1, literal infringement. In other words, through literal analysis and comparison, it can be concluded that the technical characteristics of the defendant are the same as the necessary characteristics of the patent. For example, a patent claims protection: H-shaped strong magnetic field magnetized cup (1), which is characterized by embedding two permanent magnets (2) on both sides of the cup. If permanent magnets are embedded on both sides of the cup of the controlled object, it can be seen that the structure of the controlled object is exactly the same as that described in the claims.
2. This patent claim uses the upper concept, and the structure disclosed by the defendant belongs to the specific concept in the upper concept. In this case, the principle of universal coverage is applicable and the defendant infringes. For example, a patent claims that a new robot walking mechanism is characterized in that a motor is connected with a transmission mechanism, and the output shaft of the transmission mechanism is provided with a driving wheel. The structure of the controlled object is that the motor is driven by a gear and the output shaft is equipped with a driving wheel. The defendant used gear transmission, and the structure of gear transmission belongs to the specific concept of "transmission mechanism", so the defendant belongs to infringement.
(2) The principle of reciprocity
The principle of equivalence holds that if the technical composition of the alleged infringement is compared with the corresponding technical features recorded in the patent claim, if ordinary technicians in this technical field can associate it without creative intellectual labor after studying the patentee's instructions and claims, such as using alternative means such as equivalent replacement, component replacement, decomposition or merger to realize the invention purpose and positive effect of the patent, and comparing it with the patented technology, the infringement is deemed to be established.

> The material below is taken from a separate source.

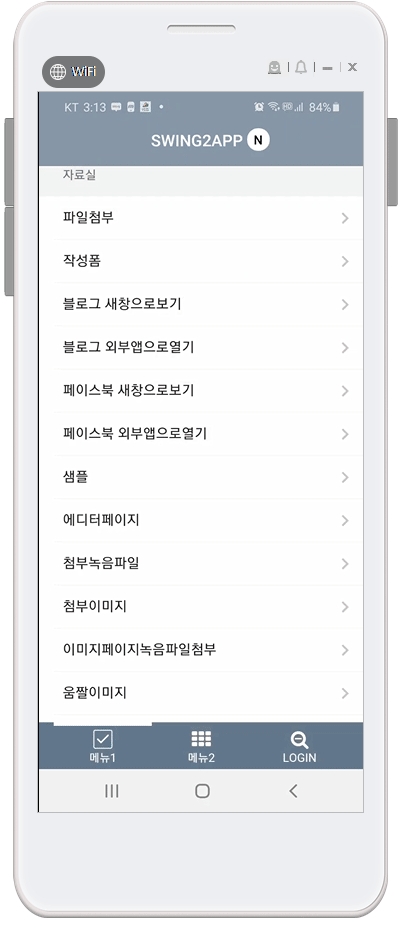Click the ghost face icon in emulator bar

point(274,67)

For example, a patent claims to protect a mobile mechanism of a robot, which is characterized in that:
It has six driving arms evenly distributed along the circumferential direction, and motors are arranged in the driving arms, and the motors are connected with driving wheels at the ends of the driving arms through gear transmission. The structure of the controlled object is that there are six driving arms evenly distributed along the circumferential direction, and motors are installed in the driving arms, which are connected with the driving wheels at the ends of the driving arms through chain transmission. The defendant lacks the characteristics of gear transmission in the patent claim, but because the chain transmission belongs to the equivalent substitution of gear transmission, the defendant applies the principle of equivalence, which belongs to infringement.

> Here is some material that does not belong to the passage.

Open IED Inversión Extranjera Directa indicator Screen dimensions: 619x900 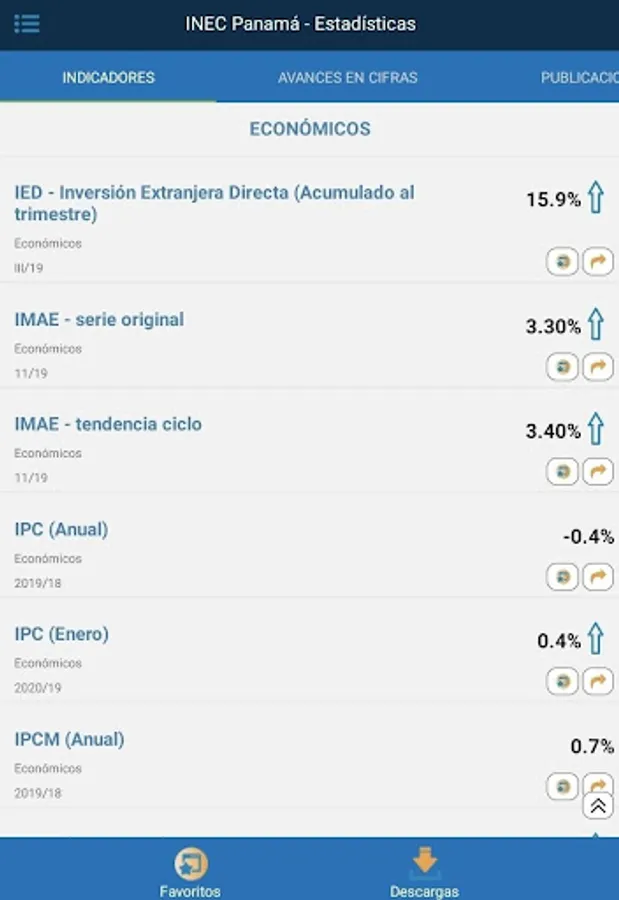pyautogui.click(x=214, y=203)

The above gives you a detailed introduction to the relevant knowledge about product appearance patent infringement. Does the distributor bear legal responsibility? For product appearance patent infringement, dealers need to bear corresponding legal responsibilities to protect the legitimate rights and interests of consumers. If you have any other legal questions, please feel free to consult. We will have a professional lawyer to answer your questions.